ただし、遺言書が残せないという問題は発生します。それをカバーするために、今後は成年後見制度を利用する人も増えるでしょう。急速な高齢化にともない、様々な支援を必要とする人が増え、それに対応する社会制度が整備されつつあります。福祉の分野では、介護保険がスタートし、一方、法律分野では権利擁護システムとして成年後見制度があります。これは、痴呆性の高齢者や障害者の方々が自立して生活できるように、財産管理や身上監護をとおして支援していく制度です。
現在、この寝たきりとか痴呆の人を支える制度としてあるのが、禁治産宣告制度、準禁治産宣告制度です。しかし、この制度は、使い勝手の悪い制度だと指摘されていました。

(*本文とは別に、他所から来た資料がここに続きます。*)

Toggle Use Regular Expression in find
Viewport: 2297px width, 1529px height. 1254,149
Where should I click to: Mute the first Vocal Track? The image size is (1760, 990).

それでも対象となる人が少ない時代、家庭に介護力がある時代には、この制度を利用しなくても、家庭が守ってくれました。
しかし、介護も契約が必要な時代になり、家庭の介護力にも期待できないので、本当に利用できる、後見法をつくらなければいけない状況になってきたのです。
そこで、介護を受ける契約が難しい場合、成年後見制度を利用して正しい介護が受けられるようになります。一人暮らしの高齢者など、何か契約を結ぶ場合や困った時に利用できます。能力が衰える前に信頼できる誰かに、自分が能力を衰えた後、医療、生活、財産管理などを、あらかじめ頼んでおくことができます。